Suasana kelas langsung menjadi tenang, ketika Prof. Abraham memasuki ruang kelas bersama dengan para pengikut di belakangnya. Siapa lagi kalau bukan mahasiswa semester akhir, yang akan membantu Prof. Abraham untuk mengawas ujian hari ini. Ada lima orang. Aku bilang juga apa, mau duduk diapit Albert Einstein sama Thomas Alva Edison sekalipun, kalau pengawasnya punya mata seribu, ujung-ujungnya buntu juga.
Sebelum ujian aku berdoa terlebih dahulu.
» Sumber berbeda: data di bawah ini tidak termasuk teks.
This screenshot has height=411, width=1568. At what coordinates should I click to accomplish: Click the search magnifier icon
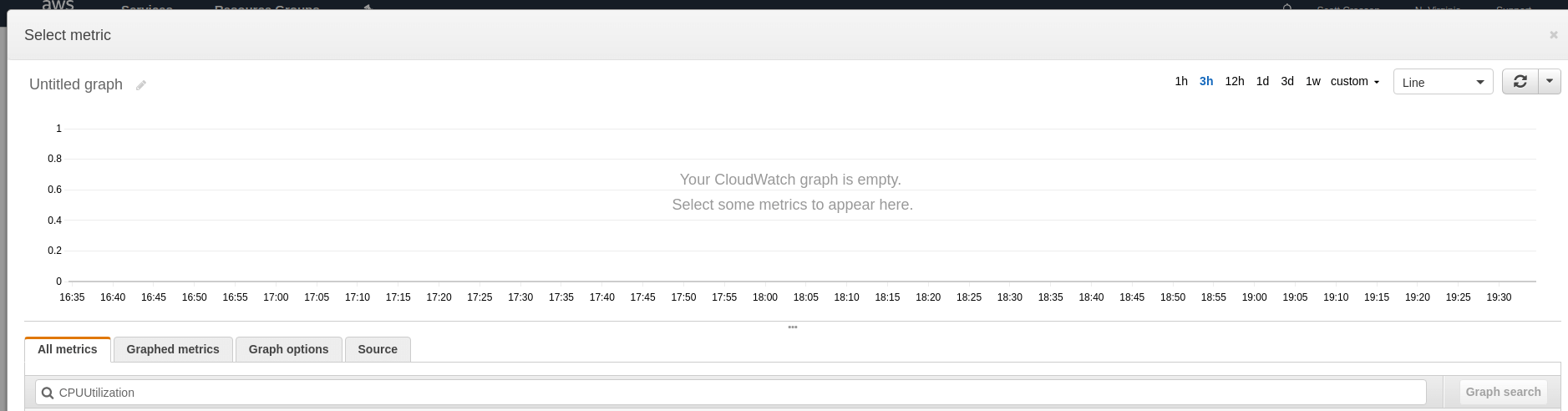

Setelah membuka mata, aku kaget karena Kak Adriel, salah satu pengawas ujian hari ini, sudah berdiri di depanku sambil memegang lembaran kertas.
“Good luck.” kata Kak Adriel lalu meletakkan lembar soal dan lembar jawaban di mejaku.
Aku hanya membalasnya dengan senyum. Kenapa nggak langsung ditaruh di meja aja sih ? Nggak usah nunggu aku selesai berdoa juga kali.
Aku melirik ke arah Neta yang ada di sampingku. Dia sudah mulai senyum-senyum sendiri. Pikiran anak itu pasti sudah aneh-aneh.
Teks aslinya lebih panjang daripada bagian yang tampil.